» **Your tasks**:
1 – Copy the article on California's Covid plan word for word, everything from "Ghaly did, however, indicate" down to "of that year.".
2 – Name every person mentioned by name in the article on California's Covid plan.

» **Text for analysis**:
○ ○ ○ ○ ○
“We have all come to understand what was not understood at the beginning of this crisis: that there is no end date, that there is not a moment where we declare victory,” said California Governor Gavin Newsom yesterday as he announced the state’s plan for the next phase of Covid.
“Today is about turning a page, moving from this crisis mentality, moving from a reactive framework to a framework where we are more sentinel,” said the governor. “[We are] moving away from a reactive mindset and a crisis mindset to living with this virus.” Newsom and other state officials laid out what they called their “S.M.A.R.T.E.R” plan for doing so.
The topline of California’s new model is the flexibility to respond to future variants and outbreaks even as the state loosens many restrictions that have become unpopular. As the region’s Director of Health and Human Services Dr. Mark Ghaly indicated on a call with reporters, it’s less about predicting the future than being ready for it.
One change not being made, according to Ghaly: The state will not soon rescind the emergency declaration that has allowed the governor extraordinary powers to respond to the crisis.
Asked on a call with reporters if the state of emergency would now be lifted, Ghaly indicated that it was still necessary, even as California moves away from its so-called reactive framework.
“As we move out of the mindset of an emergency, we need to make sure the tools that help us manage an emergency well are available,” the HHS director said. “These are the tools that have allowed us to protect Californians in quite an incredible way. We are still using them today.”
Ghaly, like Newsom, stressed the need for flexibility.
“We’re gliding into normal. We’re not announcing the turn to normal,” said the director. “As we move into that, this is a state that will keep the tools available.”
Ghaly did, however, indicate that lifting the emergency declaration was “certainly something we’ve looked at.”
He then offered, “I know that my friends in the legislature are looking to address this.” They are, indeed.
As recently as this week, Republican legislators in the state unsuccessfully tried get a vote on a 2020 resolution known as Senate Concurrent Resolution 5 that would end California’s state of emergency, which Newsom first declared in March of that year.
California State Senate President pro Tempore Toni Atkins (D-San Diego) indicated on Thursday that the Senate will finally begin debating SCR5 and an end to the state of emergency. Its Governmental Organization Committee will hold a hearing on the subject March 15.
“It’s been 715 DAYS since Newsom began his one-man rule,” Senate Republican Leader Scott Wilk of Lancaster tweeted Thursday. “He has completely side stepped the checks and balances put in place to bring accountability to government. Glad to hear #SCR5 will be heard and debated in the Senate. It’s time to bring an end to this madness.”
○ ○ ○ ○ ○
» **Data shown**:
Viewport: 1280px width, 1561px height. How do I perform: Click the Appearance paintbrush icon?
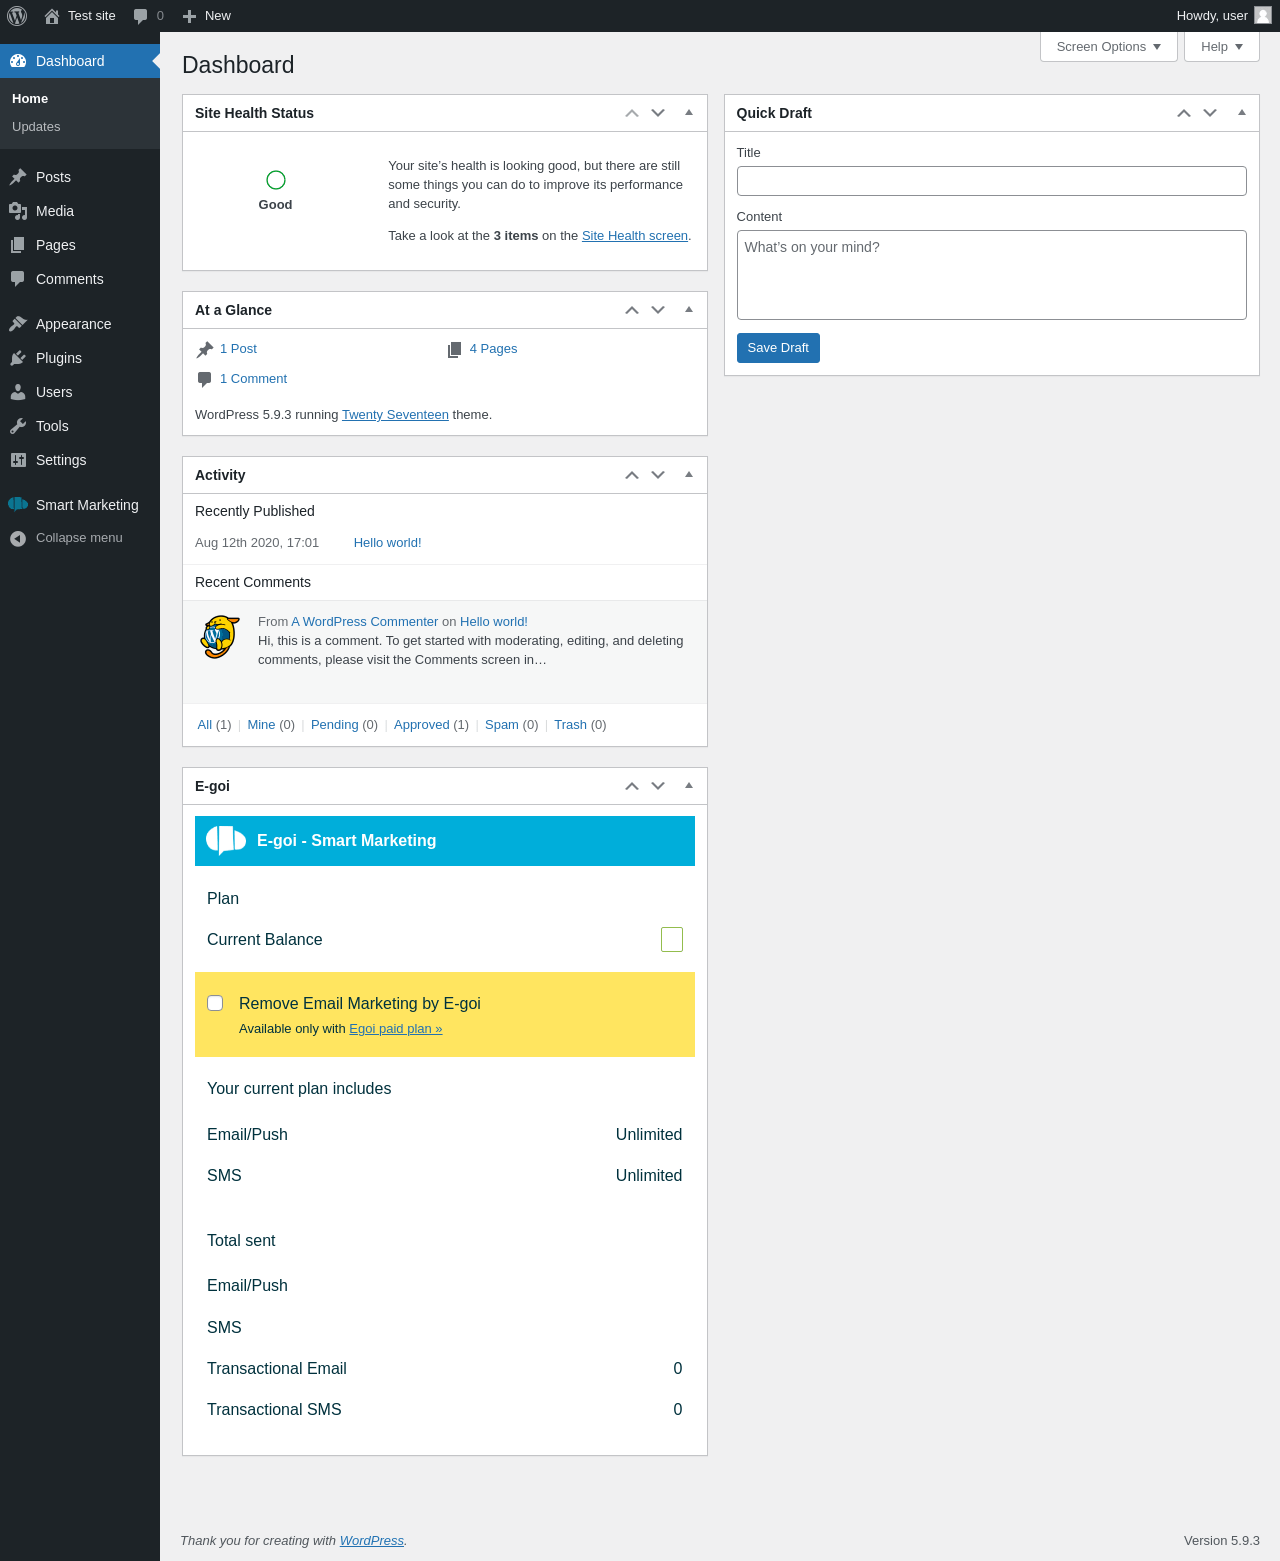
○ ○ ○ ○ ○
» **Solutions to the problems**:
1 –
Ghaly did, however, indicate that lifting the emergency declaration was “certainly something we’ve looked at.”
He then offered, “I know that my friends in the legislature are looking to address this.” They are, indeed.
As recently as this week, Republican legislators in the state unsuccessfully tried get a vote on a 2020 resolution known as Senate Concurrent Resolution 5 that would end California’s state of emergency, which Newsom first declared in March of that year.

2 –
Gavin Newsom
Mark Ghaly
Toni Atkins
Scott Wilk